Fast System Calls: How getpid() Went From Slow to Instant

The Problem: Death by a Thousand Syscalls

You’re debugging a service that’s burning 30% CPU doing seemingly nothing. Profiling shows millions of getpid() calls from a logging library that helpfully includes the PID in every log line. Each call looks harmless—just fetch a number the kernel already knows. But at 100 nanoseconds per call and 10 million logs per second, you’re spending 1 full CPU core just asking “who am I?”

This is exactly the kind of overhead that killed performance before vDSO. Every getpid() required a full context switch: save all registers, transition from ring 3 to ring 0, execute kernel code, restore registers, return. The syscall overhead dwarfed the actual work—fetching an integer from a struct.

How Syscalls Actually Work (The Slow Path)

When you call getpid() without vDSO, here’s what happens at the CPU level:

The SYSCALL instruction (x86-64) triggers a privilege level change.
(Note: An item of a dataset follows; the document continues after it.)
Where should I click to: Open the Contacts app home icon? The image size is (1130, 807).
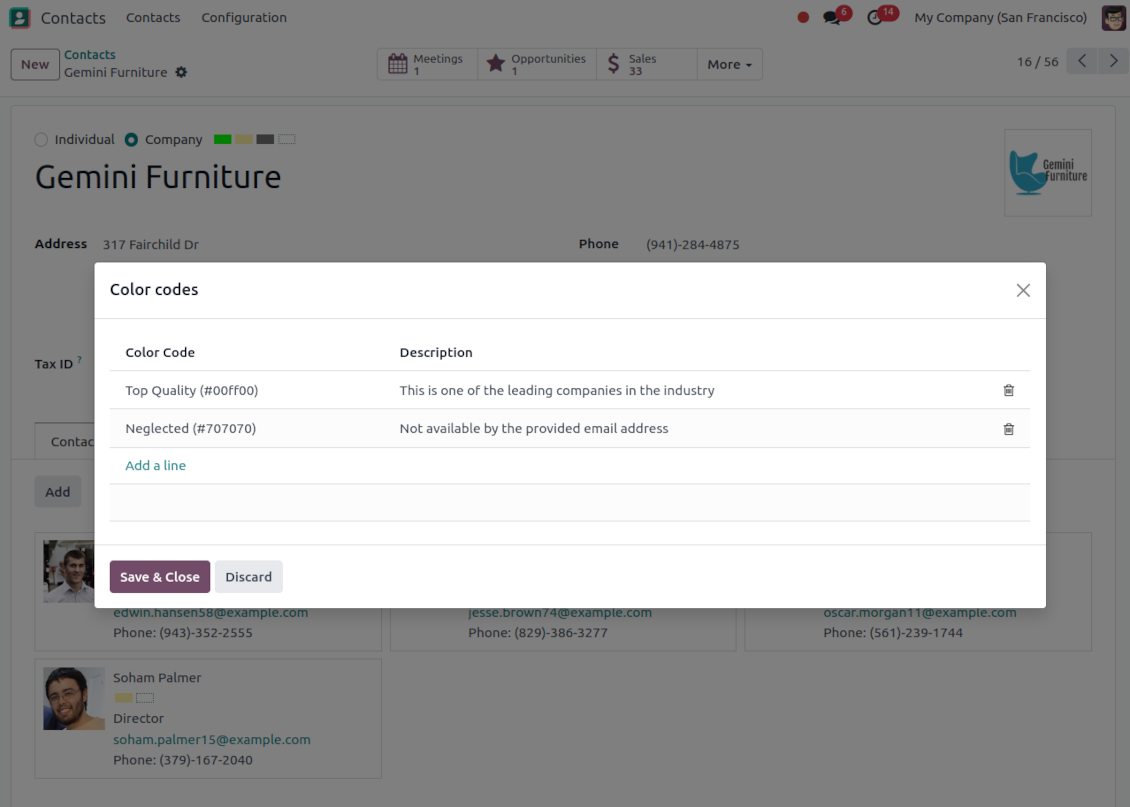[20, 18]
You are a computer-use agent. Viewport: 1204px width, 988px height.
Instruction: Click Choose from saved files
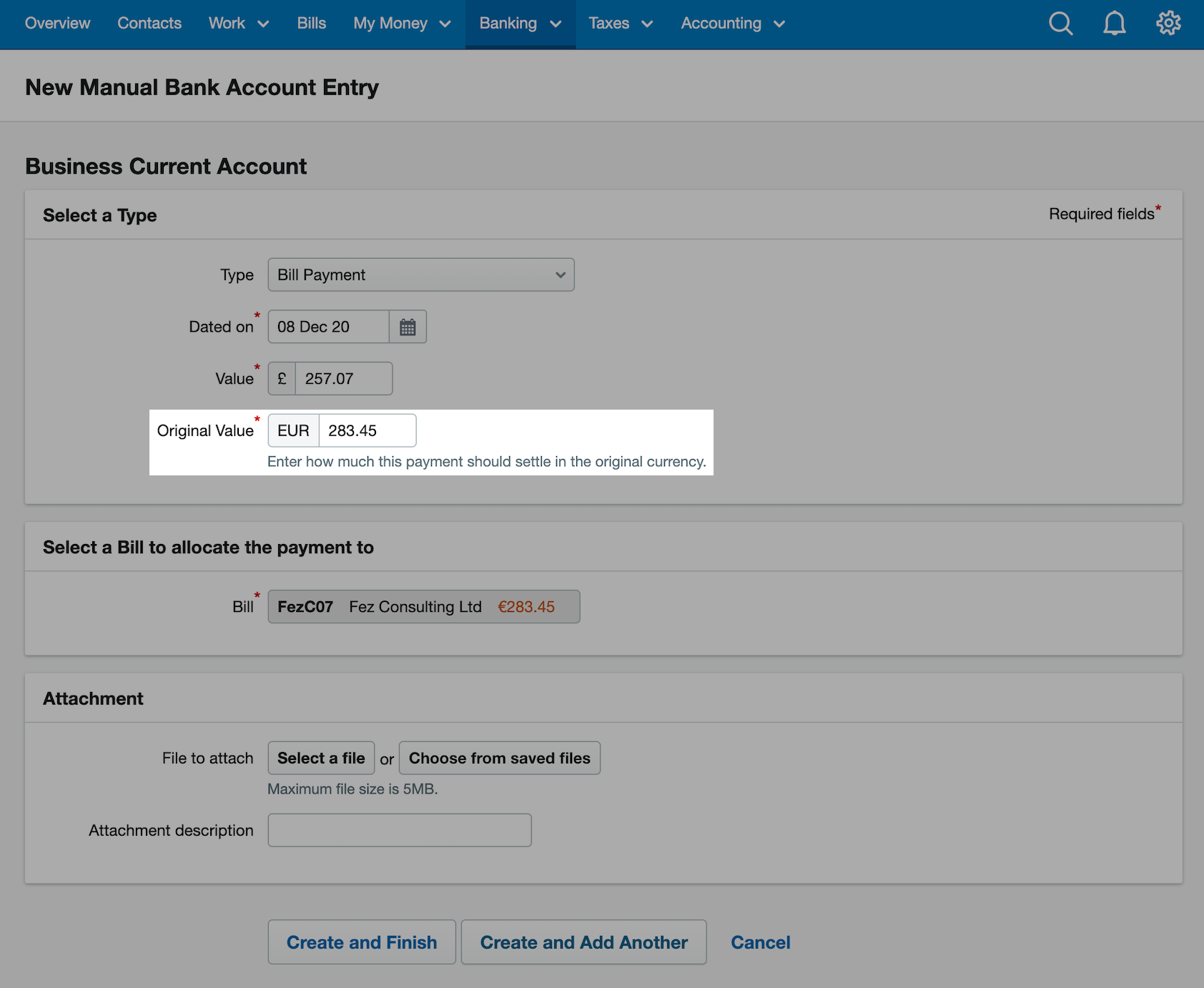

Your CPU switches from ring 3 (user mode) to ring 0 (kernel mode). It saves your instruction pointer and stack pointer into MSRs (Model Specific Registers), then jumps to the kernel’s syscall entry point.

The kernel entry code saves all your registers to the stack—RIP, RSP, RFLAGS, plus general purpose registers. It looks up syscall number 39 (getpid on x86-64) in the syscall table and calls sys_getpid().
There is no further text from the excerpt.